▸ Passage
According to one report, Mainak had asked staff to hold back ratings – and in some cases, not change the assessments – of the defaulting IL&FS.

New Delhi: S.B. Mainak has resigned as chairman of CARE Ratings, the company has said in a stock exchange notification.

The well-known credit ratings agency said that Mainak, a former managing director of Life Insurance Corporation of India, resigned due to personal reasons.

However, the Economic Times reported on Thursday morning that the Securities and Exchange Board of India (SEBI) had asked for his resignation over the IL&FS controversy.

Consultancy firm EY earlier this week allegedly gave SEBI a forensic report that contained recordings of employee statements, WhatsApp messages and call recordings of CARE employees.

According to the ET report, the EY forensic report allegedly said that Mainak had asked staff to hold back ratings – and in some cases, not change the assessments – of the defaulting IL&FS.

In December 2019, CARE’s managing director and chief executive officer (MD and CEO) Rajesh Mokashi resigned after a whistleblower complaint alleged management interference in ratings of companies, including IL&FS.

Before that, in August 2019, Moody’s India arm ICRA effectively sacked its MD and CEO Naresh Takkar over the same whistleblower allegations. In May 2019, media reports indicated that top ICRA officials were being probed by SEBI over allegations that it had influenced the ‘AAA’ rating on IL&FS. Reports at that time said a complaint had been sent to the market regulator over this matter.

A draft forensic analysis report by Grant Thornton India LLP – commissioned by the IL&FS board, a copy of which is with The Wire – laid out a chain of events in which senior ICRA officials including Takkar met with IL&FS’s management, the outcome of which may have mitigated a potential downgrade of ratings of the infrastructure financier.

All of this culminated at the end of last year, when SEBI fined CARE, ICRA and India Ratings Rs 25 lakh each for violating regulations on assigning ratings to non-convertible debentures (NCDs) of IL&FS. Media reports have noted that SEBI may now revise this penalty upwards.

The market regulator rarely asks companies to remove top officials but it has a lot of say when it comes to key appointments at market intermediaries such as stock exchanges, depository participants and credit rating agencies.

The share price of CARE Ratings was down 7.29% in afternoon trading on Thursday at Rs 538.70, a drop of Rs 42.35 from Wednesday’s close.

▸ To-do item
Please mark each statement about the passage on S.B. Mainak's resignation yes or no, and quote the words from the passage that settle it: (a) CARE Ratings said Mainak resigned for personal reasons. (b) Rajesh Mokashi resigned from CARE in August 2019. (c) SEBI fined CARE, ICRA and India Ratings Rs 25 lakh each. The records play no part in this work.

▸ Supplied material
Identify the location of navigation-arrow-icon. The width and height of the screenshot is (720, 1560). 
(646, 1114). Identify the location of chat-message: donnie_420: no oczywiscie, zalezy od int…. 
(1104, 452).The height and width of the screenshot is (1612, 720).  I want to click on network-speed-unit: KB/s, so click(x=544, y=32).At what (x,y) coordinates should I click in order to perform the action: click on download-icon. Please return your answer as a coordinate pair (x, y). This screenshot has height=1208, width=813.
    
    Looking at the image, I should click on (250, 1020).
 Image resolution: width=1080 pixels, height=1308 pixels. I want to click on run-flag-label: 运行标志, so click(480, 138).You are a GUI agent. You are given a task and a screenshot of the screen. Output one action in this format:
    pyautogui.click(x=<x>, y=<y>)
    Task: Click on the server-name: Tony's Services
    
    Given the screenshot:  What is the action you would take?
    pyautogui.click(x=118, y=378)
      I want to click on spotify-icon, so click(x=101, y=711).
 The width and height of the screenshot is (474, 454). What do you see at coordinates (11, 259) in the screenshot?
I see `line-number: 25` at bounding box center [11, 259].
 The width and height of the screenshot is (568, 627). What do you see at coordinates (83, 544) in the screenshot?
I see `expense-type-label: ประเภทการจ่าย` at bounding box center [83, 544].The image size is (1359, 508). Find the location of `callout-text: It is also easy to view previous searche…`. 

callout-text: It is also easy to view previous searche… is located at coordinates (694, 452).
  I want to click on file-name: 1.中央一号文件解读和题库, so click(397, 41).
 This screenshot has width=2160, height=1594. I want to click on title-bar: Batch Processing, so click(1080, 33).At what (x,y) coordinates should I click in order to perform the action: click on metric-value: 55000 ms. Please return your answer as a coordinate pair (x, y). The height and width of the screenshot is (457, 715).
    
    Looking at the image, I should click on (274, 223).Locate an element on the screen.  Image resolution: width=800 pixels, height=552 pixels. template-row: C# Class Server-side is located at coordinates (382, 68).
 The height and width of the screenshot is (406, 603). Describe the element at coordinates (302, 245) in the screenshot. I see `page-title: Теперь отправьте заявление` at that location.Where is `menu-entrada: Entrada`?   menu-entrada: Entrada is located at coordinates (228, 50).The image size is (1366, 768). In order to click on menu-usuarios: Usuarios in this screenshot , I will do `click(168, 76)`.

▸ Task answer
(a) Yes: "Mainak, a former managing director of Life Insurance Corporation of India, resigned due to personal reasons."
(b) No: "In December 2019, CARE’s managing director and chief executive officer (MD and CEO) Rajesh Mokashi resigned"
(c) Yes: "SEBI fined CARE, ICRA and India Ratings Rs 25 lakh each"